A video of my color DMD...

I'll try to add a bit more after I finish putting the machine back together

Robert

#244 3 years ago
Quoted from PtownPin:

In response to Bob above here's the procedure I went through:

Thanks Pat!

Robert

#245 3 years ago
Quoted from MrSanRamon:

A video of my color DMD...

I'll try to add a bit more after I finish putting the machine back together
Robert

Looks great Bob....happy to see your display snapped right into the stand offs. I had to use zip ties to secure mine

I love the color dmd....

#246 3 years ago

It wasn't that straight forward for me to get the colordmd installed, and the instructions weren't that great.

I decided to drill a hole in the panel the DMD is attached to so I could get both the power cable and the ribbon cable to the backside of that panel. The way the DMD is attached the wires would be next to impossible (on my machine) to get them to the backside.

IMG_20180804_140947 (resized).jpg

IMG_20180804_191750 (resized).jpg

IMG_20180804_142509 (resized).jpg

I also struggled a bit with the attachment of the DMD to the panel, so I pulled out the 2 plastic posts in the center on the back panel and put 2 long screws through the DMD and through the back panel (where the plastic posts were) and put a washer and nut on the backside. I tightened the screws just a bit more than finger tight to not bend the DMD. I didn't use lock nuts, but I did double nut the screw to keep the nut from backing off.

IMG_20180804_142451 (resized).jpg

A pic of how I attached the DMD circuit board to the backside of the panel.

IMG_20180805_091727 (resized).jpg

Robert

#247 3 years ago
Quoted from MrSanRamon:

It wasn't that straight forward for me to get the colordmd installed, and the instructions weren't that great.
I decided to drill a hole in the panel the DMD is attached to so I could get both the power cable and the ribbon cable to the backside of that panel. The way the DMD is attached the wires would be next to impossible (on my machine) to get them to the backside.
[quoted image]
[quoted image]
[quoted image]
I also struggled a bit with the attachment of the DMD to the panel, so I pulled out the 2 plastic posts in the center on the back panel and put 2 long screws through the DMD and through the back panel (where the plastic posts were) and put a washer and nut on the backside. I tightened the screws just a bit more than finger tight to not bend the DMD. I didn't use lock nuts, but I did double nut the screw to keep the nut from backing off.
[quoted image]
A pic of how I attached the DMD circuit board to the backside of the panel.
[quoted image]
Robert

wow yours was a bit of a pain in the ass.

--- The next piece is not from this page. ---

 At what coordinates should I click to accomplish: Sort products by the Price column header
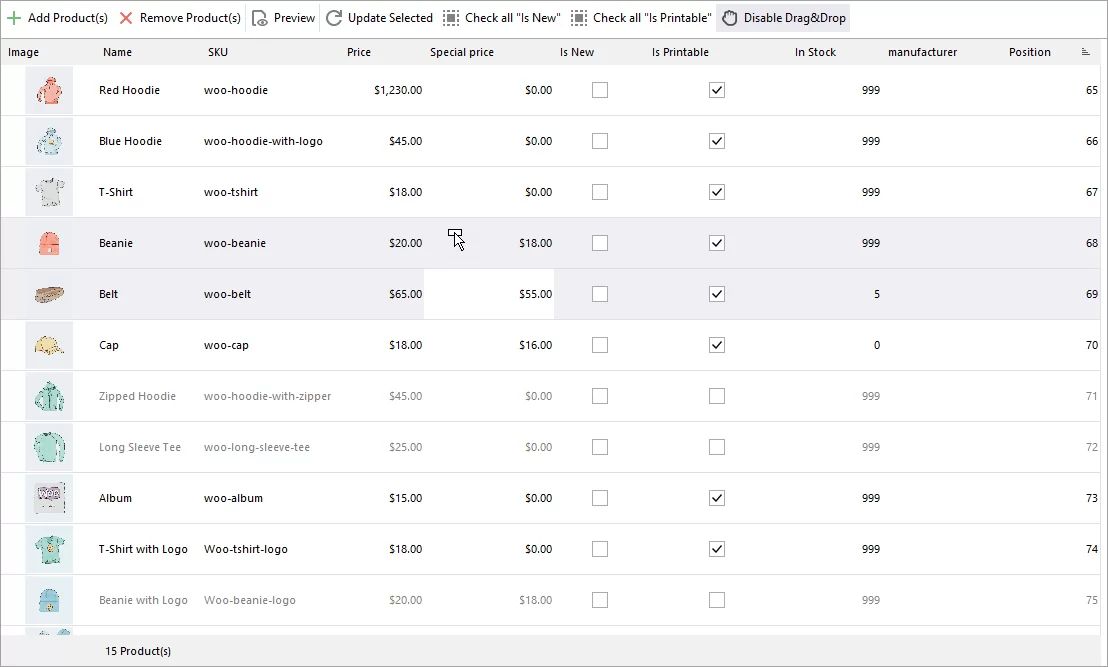[x=358, y=51]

On mine the plastic posts were shot (probably by me when I removed the old DMD) so I used tie straps to secure (I fed them through the existing slots on the plastic post, and then through the holes on the dmd). I mounted my board in roughly the same location, but my cables were long enough to fit through the existing hole (barely)

#248 3 years ago
Quoted from PtownPin:

so I used tie straps to secure (I fed them through the existing slots on the plastic post, and then through the holes on the dmd)

The screw idea is good, I use the other 4 posts as guides to get the DMD aligned, but the since the screws are in the center of the DMD, I have a bit of an alignment issue. The DMD isn't perfectly horizontal, or when I make it perfectly horizontal it eventually drops a bit on one end.

I have a couple of ideas to correct the sagging, and will post my solution when I get it done.

All in all, it's really not an easy task to add a colordmd to Slugfest.

Robert

#249 3 years ago
Quoted from MrSanRamon:

A video of my color DMD...

Thank you for the video. You already started drinking this morning? J/K

#250 3 years ago
Quoted from MrSanRamon:

The screw idea is good, I use the other 4 posts as guides to get the DMD aligned, but the since the screws are in the center of the DMD, I have a bit of an alignment issue. The DMD isn't perfectly horizontal, or when I make it perfectly horizontal it eventually drops a bit on one end.
I have a couple of ideas to correct the sagging, and will post my solution when I get it done.
All in all, it's really not an easy task to add a colordmd to Slugfest.
Robert

Mine aligned perfectly using the existing plastic posts..when I cinched down on the small tie straps it secured the dmd in place...its not going anywhere...just a thought if u want to change course?